Elizabeth A Jonas MD
Associate Professor of Medicine (Endocrinology) and of Neurobiology
Mitochondrial ion channel; regulation of apoptosis; control of the strength of synaptic transmission in the nervous system
- Role of Bcl-xL in brain ischemia
- Role of Bcl-xL in synaptic plasticity
- Role of Bcl-xL in neuronal metabolism
- Role of mitochondrial bioenergetics in Parkinson's Disease
Some of the features of neuronal synaptic transmission that can be modified over the short and long term include changes in presynaptic calcium levels, changes in vesicle numbers and probability of release, and alterations in postsynaptic receptor numbers and function. Such variations account in part for the synaptic plasticity that may underlie learning and memory. Alterations in levels of activity at the synapse require increased energy, and therefore mitochondria could influence synaptic events by regulating the production or release of ATP, or by buffering and re-releasing calcium during vesicle fusion and recycling. BCL-2 family proteins, by their actions at mitochondrial membranes, normally play an important role in cell death at the soma, but can also strengthen or weaken synaptic connections.

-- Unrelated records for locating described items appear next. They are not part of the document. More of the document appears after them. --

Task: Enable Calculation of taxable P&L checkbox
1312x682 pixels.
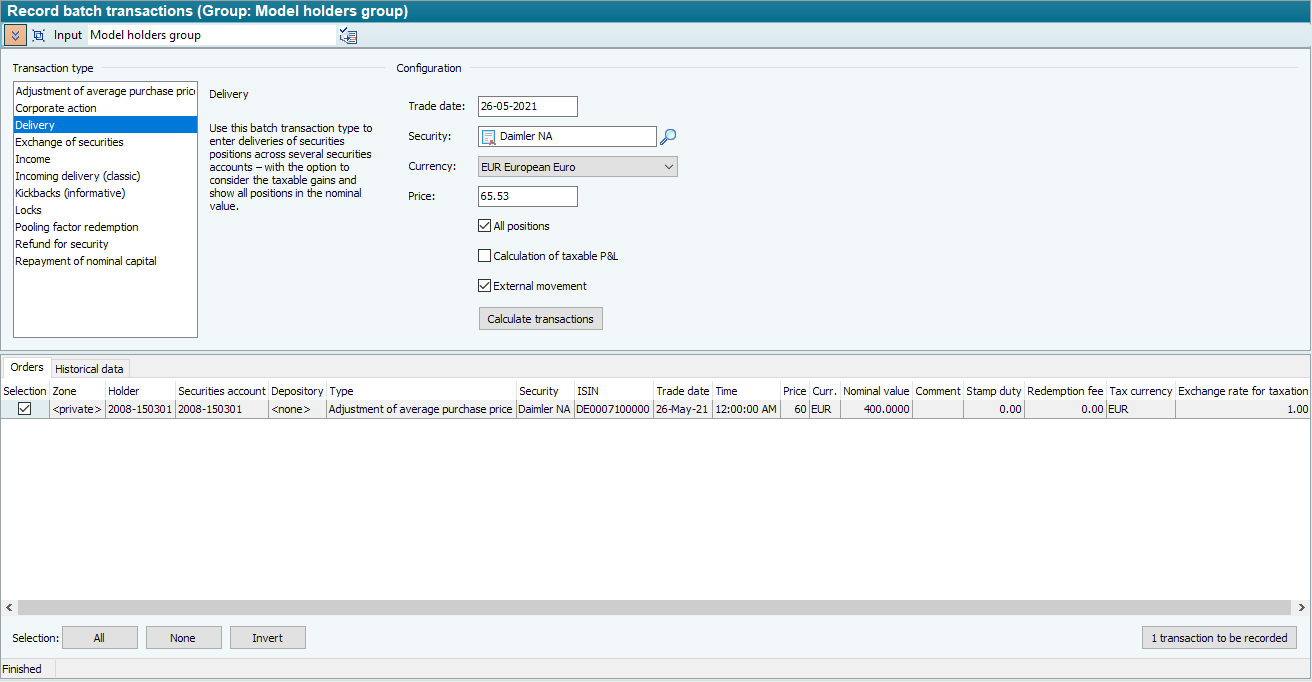Action: coord(485,256)
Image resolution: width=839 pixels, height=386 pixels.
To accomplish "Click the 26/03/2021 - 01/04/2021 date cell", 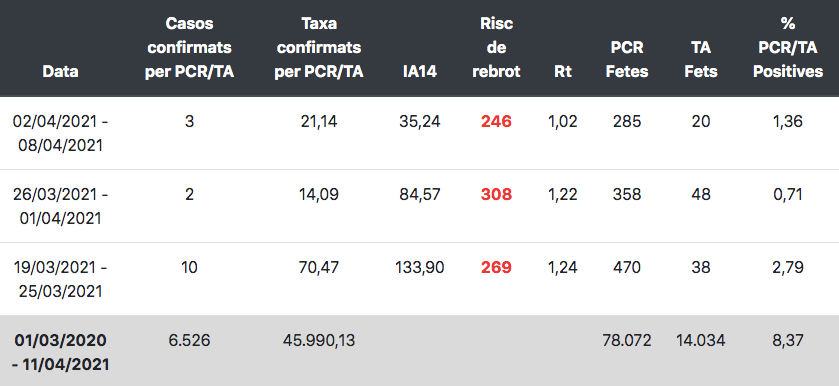I will tap(60, 206).
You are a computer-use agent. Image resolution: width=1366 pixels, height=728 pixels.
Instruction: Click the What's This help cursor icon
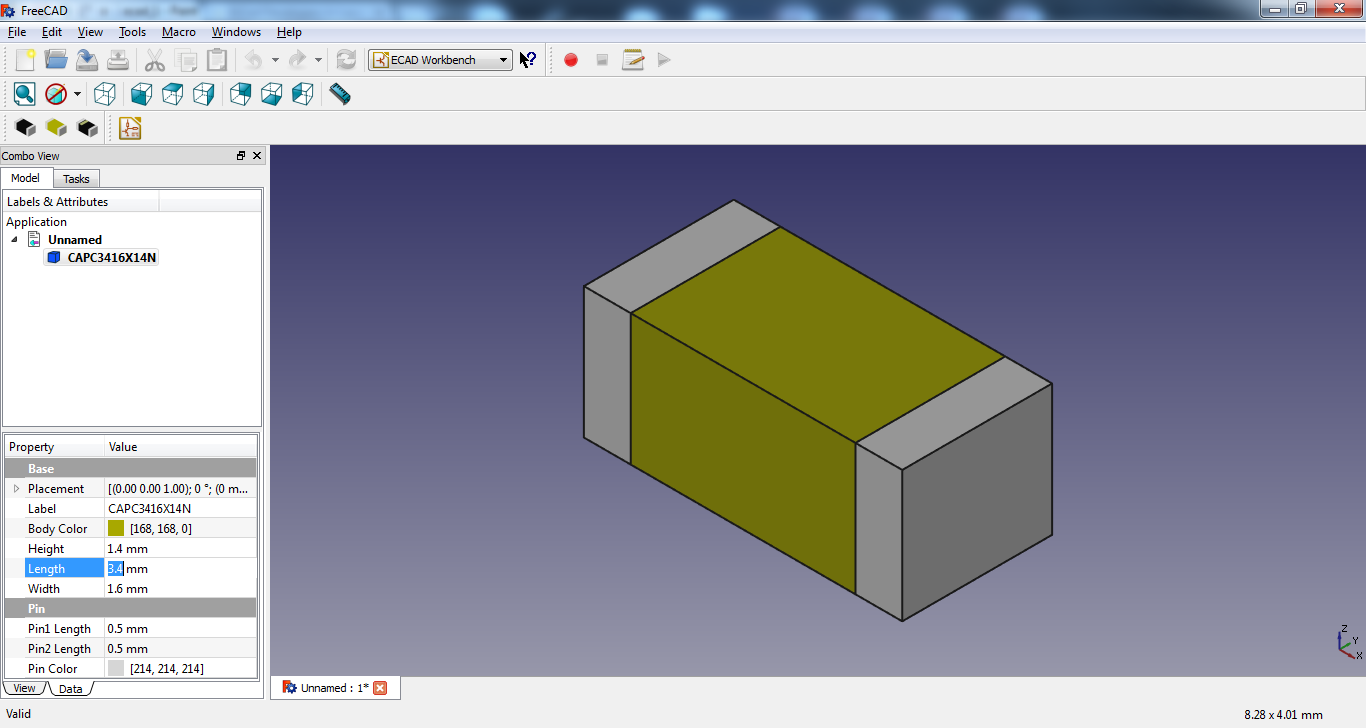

Thus the actions of mitochondria at synaptic sites position these organelles to influence physiological and pathological changes in the brain. In neurodegenerative diseases, proteins that control mitochondrial ion channel activity may be key in deciding whether a synapse will live or die, and eventually, after the loss of many synaptic connections, whether a neuron will survive or undergo untimely death.